The Arabian Sea branch of the monsoons is blockaded by Western Ghats. The weather side of the Sahyadris get much more heavy rainfall. Traversing the Ghats, they invade the Deccan plateau and Madhya Pradesh, causing a reasonable amount of rainfall. Subsequently they enter the Ganga Plains and merge with the Bay of Bengal branch. Another part of the Arabian Sea branch hits the Saurashtra peninsula and Kach. It then crosses over into west Rajasthan and along the Aravallis, causing only insufficient rainfall. In Punjab and Haryana, it too unites with the Bay of Bengal branch. These two branches, strengthened by each other, induce rains in the Western Himalayas.

The Bay of Bengal branch is by nature headed towards the coast of Myanmar and part of south-east Bangladesh. But the Arakan Hills, along the coast of Myanmar are good enough to redirect a big portion of this branch, permitting it to enter the Indian subcontinent. The monsoon thus enters West Bengal and Bangladesh from south and south-east, instead of the south westerly pathway. Afterward this branch divides into two, under the authority of the impressive Himalayas and the thermal low in North west India. One branch travels westward along the Ganga plains, reaching as far as the Punjab plains. The other branch moves up the Brahmaputra valley in the north and northeast, causing extensive rainfall in Northeastern India. Its sub-branch hits the Garo and Khasi Hills of Meghalaya. Mawsynram, located on the summit of the southern range of Khasi Hills, gets the highest average yearly rainfall in the world. Cherrapunji, located 16 km east of Mawsynram, holds some other rainfall records.

Distribution of rainfall received from southwest monsoons is mostly administered by the relief or orography. For example, the weather side of the Western Ghats catalogues a rainfall of over 250 centimetres. In contrast, the leeward side of these Ghats is barely able to receive even 50 centimetres. Then again, heavy rainfall in the north-eastern states can be assigned to their hilly ranges and Eastern Himalayas. Rainfall in the Northern Plains goes on lessening from east to west. During this particular season

Kolkata receives approximately 120 centimetres, Patna 102 cm, Allahabad 91 cm and Delhi 56 cm.

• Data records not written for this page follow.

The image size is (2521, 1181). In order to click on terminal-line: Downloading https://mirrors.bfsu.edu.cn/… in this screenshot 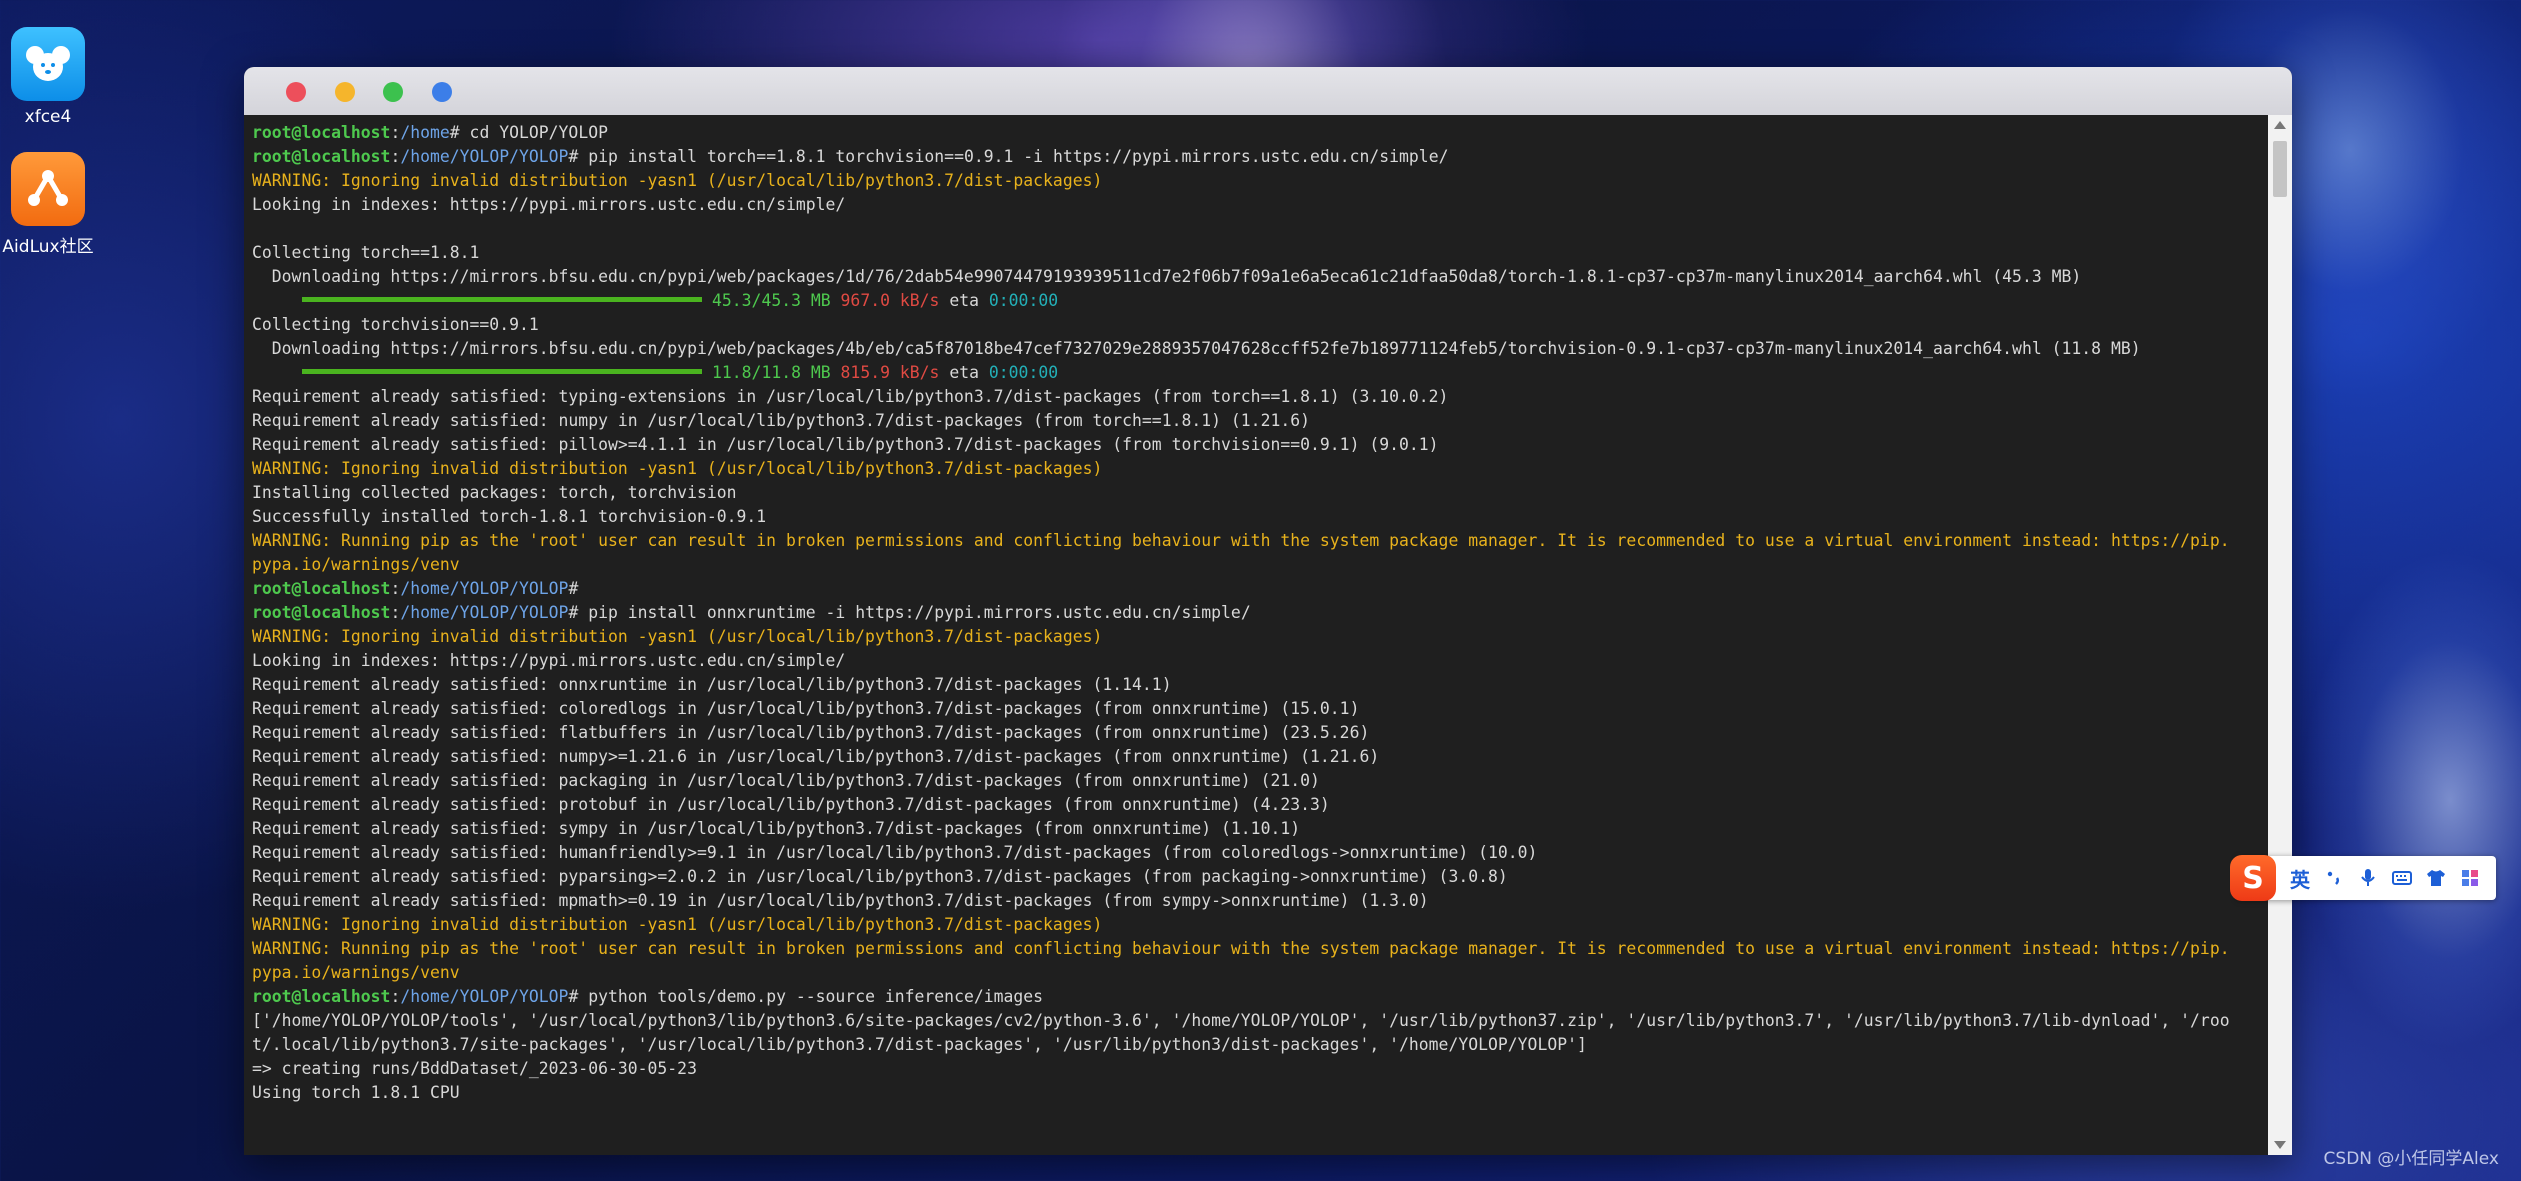, I will do `click(1260, 349)`.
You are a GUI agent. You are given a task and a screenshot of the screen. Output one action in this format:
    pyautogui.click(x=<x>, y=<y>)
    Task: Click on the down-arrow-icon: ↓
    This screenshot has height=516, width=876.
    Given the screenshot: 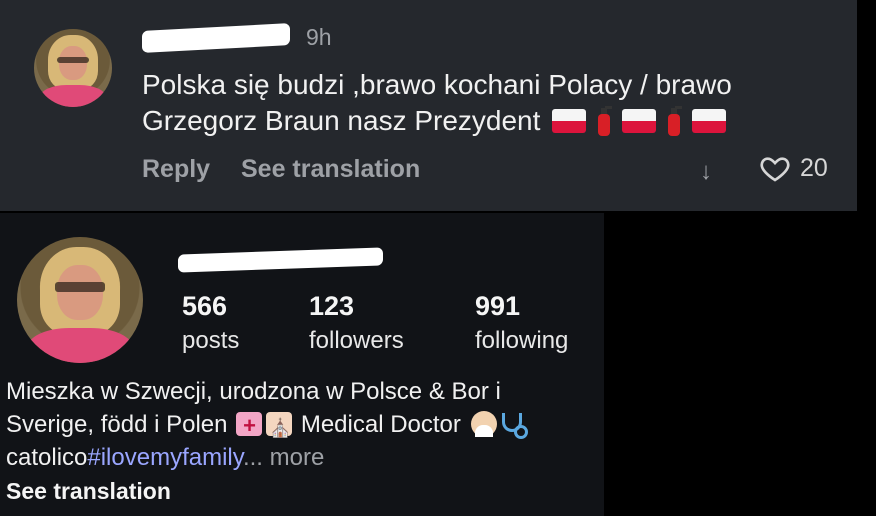 What is the action you would take?
    pyautogui.click(x=706, y=172)
    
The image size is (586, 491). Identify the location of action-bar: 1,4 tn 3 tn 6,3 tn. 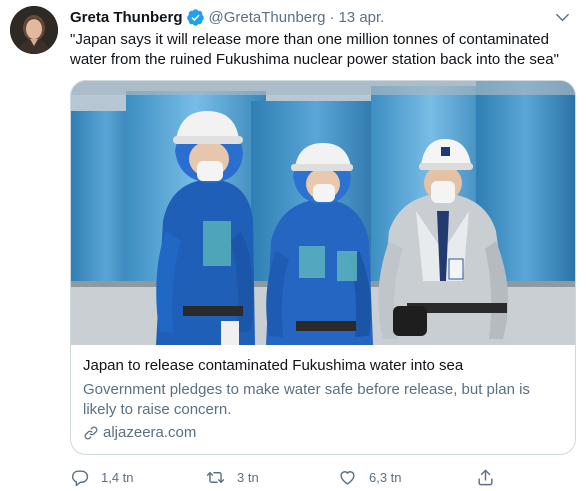
(310, 477).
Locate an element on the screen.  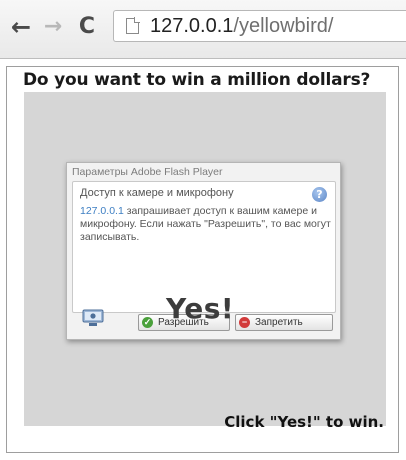
address-bar: 127.0.0.1/yellowbird/ is located at coordinates (260, 26).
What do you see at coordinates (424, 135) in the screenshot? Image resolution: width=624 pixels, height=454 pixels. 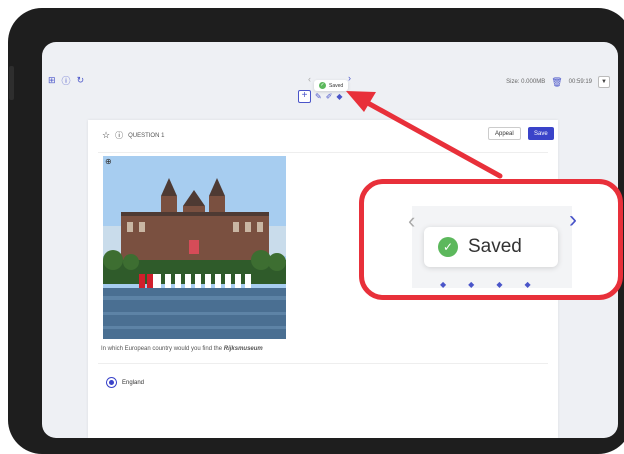 I see `pointer-arrow` at bounding box center [424, 135].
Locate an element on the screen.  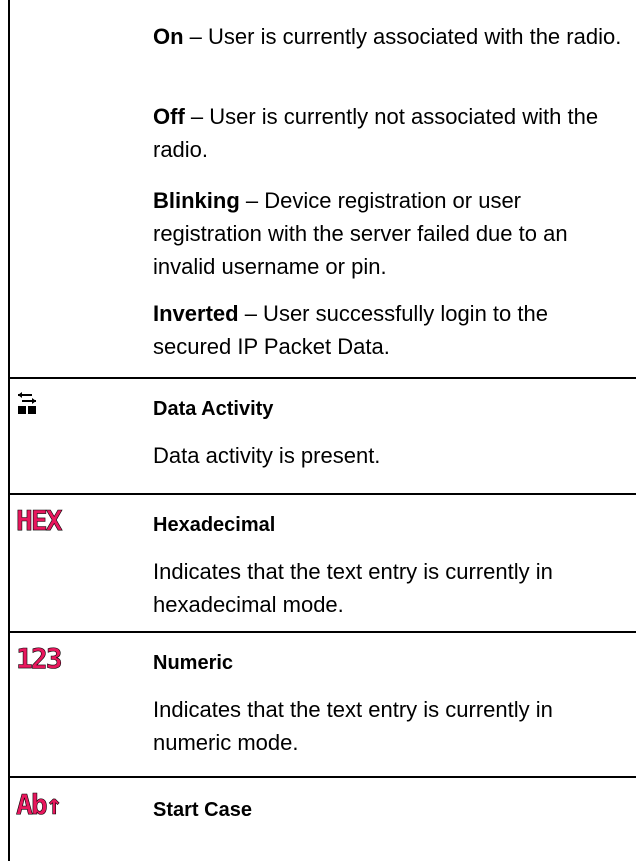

The monsoon rains take place in wet spells of few days duration at a time. The wet spells are scattered with rainless intervals. This wavering nature of monsoon is accredited to the cyclonic depressions, primarily shaped at the head of Bay of Bengal, and then traversing into the mainland. Besides the regularity and concentration of these depressions, the path followed by them ascertains the spatial circulation of rainfall. The path is at all times along the axis of the "monsoon trough of the low pressure". For several reasons the trough and its axis keep on travelling northward or southward. For the Northern Plains to receive a reasonable amount of rainfall, it is essential that the axis of the monsoon trough should lie in the plains for the most part. Then again, every time the axis shifts close to the Himalayas, there are extended dry spells in the plains, and extensive rains in the mountainous basins of the Himalayan Rivers. These heavy rains bring in ravaging floods, causing immense injury to life and land in the plains.

The monsoons are well-known for their inexplicable changes and uncertainties. The vacillation of dry and wet spells keep on altering in concentration, regularity and in continuance. On one hand, if they induce heavy floods in one part, they may be liable for droughts in the other. They are often found unbalanced and belated in their arrival, as well as in their retreat, disrupting the whole farming schedule of the millions of farmers.